[Opening Input for this task section]

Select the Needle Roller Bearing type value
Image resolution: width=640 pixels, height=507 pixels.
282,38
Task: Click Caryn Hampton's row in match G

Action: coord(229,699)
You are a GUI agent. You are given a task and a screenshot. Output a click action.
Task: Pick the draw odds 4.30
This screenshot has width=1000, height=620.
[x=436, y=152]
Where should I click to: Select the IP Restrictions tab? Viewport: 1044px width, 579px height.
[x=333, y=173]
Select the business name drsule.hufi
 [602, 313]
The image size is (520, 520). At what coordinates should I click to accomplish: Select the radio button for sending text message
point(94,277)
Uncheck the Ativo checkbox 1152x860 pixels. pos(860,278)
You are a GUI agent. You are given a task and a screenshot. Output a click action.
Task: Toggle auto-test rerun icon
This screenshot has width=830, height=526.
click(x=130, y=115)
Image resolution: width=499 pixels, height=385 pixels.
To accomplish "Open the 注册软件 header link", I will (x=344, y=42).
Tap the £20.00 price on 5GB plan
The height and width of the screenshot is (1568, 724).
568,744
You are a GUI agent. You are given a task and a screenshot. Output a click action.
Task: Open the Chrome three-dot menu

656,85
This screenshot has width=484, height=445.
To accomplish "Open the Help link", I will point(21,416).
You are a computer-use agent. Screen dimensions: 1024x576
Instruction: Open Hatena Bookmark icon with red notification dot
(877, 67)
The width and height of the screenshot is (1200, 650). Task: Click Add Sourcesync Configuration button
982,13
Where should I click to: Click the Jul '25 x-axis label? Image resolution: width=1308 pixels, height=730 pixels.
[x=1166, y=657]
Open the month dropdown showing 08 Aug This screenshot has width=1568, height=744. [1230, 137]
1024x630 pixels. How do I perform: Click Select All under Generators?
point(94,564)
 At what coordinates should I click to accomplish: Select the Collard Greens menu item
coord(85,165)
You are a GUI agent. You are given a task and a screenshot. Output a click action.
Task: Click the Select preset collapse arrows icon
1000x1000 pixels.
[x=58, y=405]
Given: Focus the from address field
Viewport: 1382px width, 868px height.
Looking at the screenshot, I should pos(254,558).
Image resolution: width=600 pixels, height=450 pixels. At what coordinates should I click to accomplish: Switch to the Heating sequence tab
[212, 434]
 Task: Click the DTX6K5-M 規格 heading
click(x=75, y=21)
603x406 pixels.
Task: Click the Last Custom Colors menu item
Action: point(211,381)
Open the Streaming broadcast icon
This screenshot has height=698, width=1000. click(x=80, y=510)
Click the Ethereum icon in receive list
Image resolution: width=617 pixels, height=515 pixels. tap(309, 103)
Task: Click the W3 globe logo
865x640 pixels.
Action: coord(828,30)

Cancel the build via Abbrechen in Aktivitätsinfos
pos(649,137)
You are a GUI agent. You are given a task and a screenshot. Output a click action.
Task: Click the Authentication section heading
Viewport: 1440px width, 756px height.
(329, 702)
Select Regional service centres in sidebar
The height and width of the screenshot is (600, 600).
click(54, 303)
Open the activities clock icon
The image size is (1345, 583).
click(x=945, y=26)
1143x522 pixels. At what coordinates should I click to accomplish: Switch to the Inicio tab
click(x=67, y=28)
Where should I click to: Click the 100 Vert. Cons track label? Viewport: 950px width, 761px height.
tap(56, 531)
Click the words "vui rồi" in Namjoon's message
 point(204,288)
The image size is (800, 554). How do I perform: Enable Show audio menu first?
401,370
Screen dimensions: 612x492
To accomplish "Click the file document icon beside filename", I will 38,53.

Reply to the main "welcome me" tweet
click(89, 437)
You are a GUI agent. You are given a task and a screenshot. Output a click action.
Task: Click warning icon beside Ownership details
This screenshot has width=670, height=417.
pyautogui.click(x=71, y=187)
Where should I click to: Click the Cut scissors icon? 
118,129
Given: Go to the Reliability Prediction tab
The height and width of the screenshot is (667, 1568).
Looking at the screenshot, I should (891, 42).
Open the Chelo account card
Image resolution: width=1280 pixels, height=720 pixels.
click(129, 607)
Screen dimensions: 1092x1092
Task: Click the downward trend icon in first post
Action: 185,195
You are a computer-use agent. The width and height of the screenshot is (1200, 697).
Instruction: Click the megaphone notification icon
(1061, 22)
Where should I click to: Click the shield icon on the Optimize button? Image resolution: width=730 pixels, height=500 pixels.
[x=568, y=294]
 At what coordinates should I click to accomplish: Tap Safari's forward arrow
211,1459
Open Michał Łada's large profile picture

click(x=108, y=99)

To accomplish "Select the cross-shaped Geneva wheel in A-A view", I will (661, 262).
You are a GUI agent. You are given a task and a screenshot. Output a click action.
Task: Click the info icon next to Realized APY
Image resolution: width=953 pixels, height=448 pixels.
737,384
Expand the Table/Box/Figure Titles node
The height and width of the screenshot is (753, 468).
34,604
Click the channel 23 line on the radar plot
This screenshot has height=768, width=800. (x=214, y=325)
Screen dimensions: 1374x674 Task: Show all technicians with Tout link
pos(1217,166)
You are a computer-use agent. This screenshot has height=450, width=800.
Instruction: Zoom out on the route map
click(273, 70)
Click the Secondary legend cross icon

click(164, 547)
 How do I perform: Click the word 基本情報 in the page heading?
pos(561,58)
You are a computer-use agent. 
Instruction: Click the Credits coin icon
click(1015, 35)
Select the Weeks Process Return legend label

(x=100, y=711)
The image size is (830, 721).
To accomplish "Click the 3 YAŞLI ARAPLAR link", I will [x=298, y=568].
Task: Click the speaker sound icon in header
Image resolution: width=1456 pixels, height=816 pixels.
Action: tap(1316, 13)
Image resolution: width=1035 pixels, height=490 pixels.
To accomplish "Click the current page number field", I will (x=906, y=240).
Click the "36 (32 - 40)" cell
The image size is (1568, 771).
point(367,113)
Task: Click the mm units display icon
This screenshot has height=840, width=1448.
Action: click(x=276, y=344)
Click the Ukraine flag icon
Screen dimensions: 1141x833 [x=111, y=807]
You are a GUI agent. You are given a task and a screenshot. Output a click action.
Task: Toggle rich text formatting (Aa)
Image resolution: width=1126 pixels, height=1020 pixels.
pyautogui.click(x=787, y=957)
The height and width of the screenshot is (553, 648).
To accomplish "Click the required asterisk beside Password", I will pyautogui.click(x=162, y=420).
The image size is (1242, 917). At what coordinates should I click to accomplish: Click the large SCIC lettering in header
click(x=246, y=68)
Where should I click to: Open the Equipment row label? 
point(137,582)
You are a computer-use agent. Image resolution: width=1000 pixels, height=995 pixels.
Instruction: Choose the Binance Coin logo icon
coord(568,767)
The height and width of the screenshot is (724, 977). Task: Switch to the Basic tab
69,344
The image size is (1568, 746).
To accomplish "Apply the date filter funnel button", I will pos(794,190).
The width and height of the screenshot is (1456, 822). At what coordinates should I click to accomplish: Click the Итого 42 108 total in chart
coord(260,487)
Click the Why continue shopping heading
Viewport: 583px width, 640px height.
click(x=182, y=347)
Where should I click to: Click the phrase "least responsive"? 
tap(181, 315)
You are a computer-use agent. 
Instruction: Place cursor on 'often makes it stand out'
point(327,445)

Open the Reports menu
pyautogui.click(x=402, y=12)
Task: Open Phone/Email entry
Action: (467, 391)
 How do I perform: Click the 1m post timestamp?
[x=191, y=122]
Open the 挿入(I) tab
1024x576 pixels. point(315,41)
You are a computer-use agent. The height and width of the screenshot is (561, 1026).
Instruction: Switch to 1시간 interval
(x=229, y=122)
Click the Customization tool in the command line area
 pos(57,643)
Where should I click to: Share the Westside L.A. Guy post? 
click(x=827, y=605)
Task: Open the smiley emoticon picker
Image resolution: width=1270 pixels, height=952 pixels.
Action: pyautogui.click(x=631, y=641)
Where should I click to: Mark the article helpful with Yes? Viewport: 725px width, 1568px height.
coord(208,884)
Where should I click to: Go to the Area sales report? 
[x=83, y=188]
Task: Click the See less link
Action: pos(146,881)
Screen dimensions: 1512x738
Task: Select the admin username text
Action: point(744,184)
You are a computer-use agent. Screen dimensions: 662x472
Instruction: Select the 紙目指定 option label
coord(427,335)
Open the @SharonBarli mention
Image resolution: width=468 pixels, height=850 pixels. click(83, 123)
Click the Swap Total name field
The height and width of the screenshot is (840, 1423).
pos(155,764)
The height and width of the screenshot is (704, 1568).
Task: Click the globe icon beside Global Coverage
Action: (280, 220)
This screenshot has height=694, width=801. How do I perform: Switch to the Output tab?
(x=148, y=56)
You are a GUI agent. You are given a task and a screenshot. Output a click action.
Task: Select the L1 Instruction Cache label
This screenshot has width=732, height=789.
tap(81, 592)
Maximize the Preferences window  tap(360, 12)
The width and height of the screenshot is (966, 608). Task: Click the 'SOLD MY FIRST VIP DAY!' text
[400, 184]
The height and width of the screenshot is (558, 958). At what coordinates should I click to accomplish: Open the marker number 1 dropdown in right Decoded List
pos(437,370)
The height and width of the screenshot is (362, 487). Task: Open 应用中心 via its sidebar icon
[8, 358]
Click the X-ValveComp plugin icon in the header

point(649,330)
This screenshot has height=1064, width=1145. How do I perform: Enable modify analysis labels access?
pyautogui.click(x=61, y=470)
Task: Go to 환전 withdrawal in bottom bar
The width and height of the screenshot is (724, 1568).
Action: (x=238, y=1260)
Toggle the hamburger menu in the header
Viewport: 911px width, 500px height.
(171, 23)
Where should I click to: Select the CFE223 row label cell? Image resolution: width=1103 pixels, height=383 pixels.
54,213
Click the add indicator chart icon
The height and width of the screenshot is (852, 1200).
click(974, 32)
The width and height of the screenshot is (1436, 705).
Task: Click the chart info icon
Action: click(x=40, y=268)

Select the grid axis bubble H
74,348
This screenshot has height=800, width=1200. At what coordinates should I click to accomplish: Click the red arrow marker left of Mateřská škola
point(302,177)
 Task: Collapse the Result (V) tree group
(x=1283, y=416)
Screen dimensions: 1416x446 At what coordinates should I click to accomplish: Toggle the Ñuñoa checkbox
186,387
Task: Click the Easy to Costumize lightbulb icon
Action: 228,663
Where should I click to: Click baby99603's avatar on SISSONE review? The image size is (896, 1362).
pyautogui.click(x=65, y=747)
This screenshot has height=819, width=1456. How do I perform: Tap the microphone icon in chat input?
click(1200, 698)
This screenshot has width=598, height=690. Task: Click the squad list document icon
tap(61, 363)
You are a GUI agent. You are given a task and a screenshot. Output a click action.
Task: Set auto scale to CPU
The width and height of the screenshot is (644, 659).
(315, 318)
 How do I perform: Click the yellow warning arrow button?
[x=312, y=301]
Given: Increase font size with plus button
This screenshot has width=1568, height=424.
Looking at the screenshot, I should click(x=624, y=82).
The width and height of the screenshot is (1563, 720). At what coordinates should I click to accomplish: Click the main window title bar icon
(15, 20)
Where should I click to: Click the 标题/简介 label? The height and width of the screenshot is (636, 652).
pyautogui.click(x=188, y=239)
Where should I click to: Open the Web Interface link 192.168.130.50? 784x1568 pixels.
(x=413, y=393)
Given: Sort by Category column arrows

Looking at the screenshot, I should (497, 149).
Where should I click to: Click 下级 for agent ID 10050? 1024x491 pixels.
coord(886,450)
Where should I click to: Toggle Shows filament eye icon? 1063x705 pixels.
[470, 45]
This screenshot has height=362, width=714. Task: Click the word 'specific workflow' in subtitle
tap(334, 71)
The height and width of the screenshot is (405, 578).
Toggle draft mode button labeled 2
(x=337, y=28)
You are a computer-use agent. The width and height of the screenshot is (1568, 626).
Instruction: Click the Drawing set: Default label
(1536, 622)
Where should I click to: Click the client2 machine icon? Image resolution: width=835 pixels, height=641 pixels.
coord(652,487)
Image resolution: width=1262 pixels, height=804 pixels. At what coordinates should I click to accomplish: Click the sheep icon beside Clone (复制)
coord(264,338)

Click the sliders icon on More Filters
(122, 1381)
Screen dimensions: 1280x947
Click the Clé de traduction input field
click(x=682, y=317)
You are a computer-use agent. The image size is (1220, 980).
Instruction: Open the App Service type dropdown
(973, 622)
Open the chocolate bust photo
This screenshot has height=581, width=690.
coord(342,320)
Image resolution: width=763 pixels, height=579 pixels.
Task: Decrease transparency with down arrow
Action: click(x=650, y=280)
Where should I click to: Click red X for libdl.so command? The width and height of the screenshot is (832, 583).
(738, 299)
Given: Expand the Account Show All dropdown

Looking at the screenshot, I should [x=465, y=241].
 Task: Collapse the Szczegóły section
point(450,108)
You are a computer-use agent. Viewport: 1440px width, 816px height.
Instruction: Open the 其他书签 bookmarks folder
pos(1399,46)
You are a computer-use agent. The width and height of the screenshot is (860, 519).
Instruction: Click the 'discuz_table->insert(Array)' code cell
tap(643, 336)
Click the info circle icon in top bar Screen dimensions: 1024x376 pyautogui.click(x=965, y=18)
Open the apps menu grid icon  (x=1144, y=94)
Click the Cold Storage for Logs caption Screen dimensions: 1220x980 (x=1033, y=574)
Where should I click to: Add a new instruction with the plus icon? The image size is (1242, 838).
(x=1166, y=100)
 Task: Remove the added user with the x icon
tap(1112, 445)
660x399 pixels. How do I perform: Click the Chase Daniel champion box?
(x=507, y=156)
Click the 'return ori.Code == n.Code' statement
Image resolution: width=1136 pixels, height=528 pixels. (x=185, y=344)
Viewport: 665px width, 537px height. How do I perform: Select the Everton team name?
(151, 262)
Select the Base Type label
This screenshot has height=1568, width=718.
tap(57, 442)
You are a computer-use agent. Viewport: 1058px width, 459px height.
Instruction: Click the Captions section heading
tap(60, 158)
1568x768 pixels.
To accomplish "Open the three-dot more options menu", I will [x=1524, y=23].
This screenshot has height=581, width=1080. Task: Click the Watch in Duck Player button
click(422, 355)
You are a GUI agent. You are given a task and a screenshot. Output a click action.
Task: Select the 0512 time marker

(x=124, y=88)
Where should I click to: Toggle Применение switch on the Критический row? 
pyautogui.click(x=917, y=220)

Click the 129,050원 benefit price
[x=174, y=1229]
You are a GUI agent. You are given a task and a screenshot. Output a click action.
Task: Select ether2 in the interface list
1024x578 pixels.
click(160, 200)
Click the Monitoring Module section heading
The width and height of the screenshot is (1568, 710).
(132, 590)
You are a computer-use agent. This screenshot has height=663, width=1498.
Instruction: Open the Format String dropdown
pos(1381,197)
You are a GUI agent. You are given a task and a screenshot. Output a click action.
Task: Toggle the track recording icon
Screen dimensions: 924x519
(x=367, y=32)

[Closing Input for this task section]

▶ [Task prompt]:
Using the listing above, copy exactly the line that contains "Viewport: 665px width, 537px", the line that contains "Click the Monitoring Module section heading", and each line that falls between them.

▶ [Solution to this task]:
Viewport: 665px width, 537px height. How do I perform: Select the Everton team name?
(151, 262)
Select the Base Type label
This screenshot has height=1568, width=718.
tap(57, 442)
You are a computer-use agent. Viewport: 1058px width, 459px height.
Instruction: Click the Captions section heading
tap(60, 158)
1568x768 pixels.
To accomplish "Open the three-dot more options menu", I will [x=1524, y=23].
This screenshot has height=581, width=1080. Task: Click the Watch in Duck Player button
click(422, 355)
You are a GUI agent. You are given a task and a screenshot. Output a click action.
Task: Select the 0512 time marker

(x=124, y=88)
Where should I click to: Toggle Применение switch on the Критический row? 
pyautogui.click(x=917, y=220)

Click the 129,050원 benefit price
[x=174, y=1229]
You are a GUI agent. You are given a task and a screenshot. Output a click action.
Task: Select ether2 in the interface list
1024x578 pixels.
click(160, 200)
Click the Monitoring Module section heading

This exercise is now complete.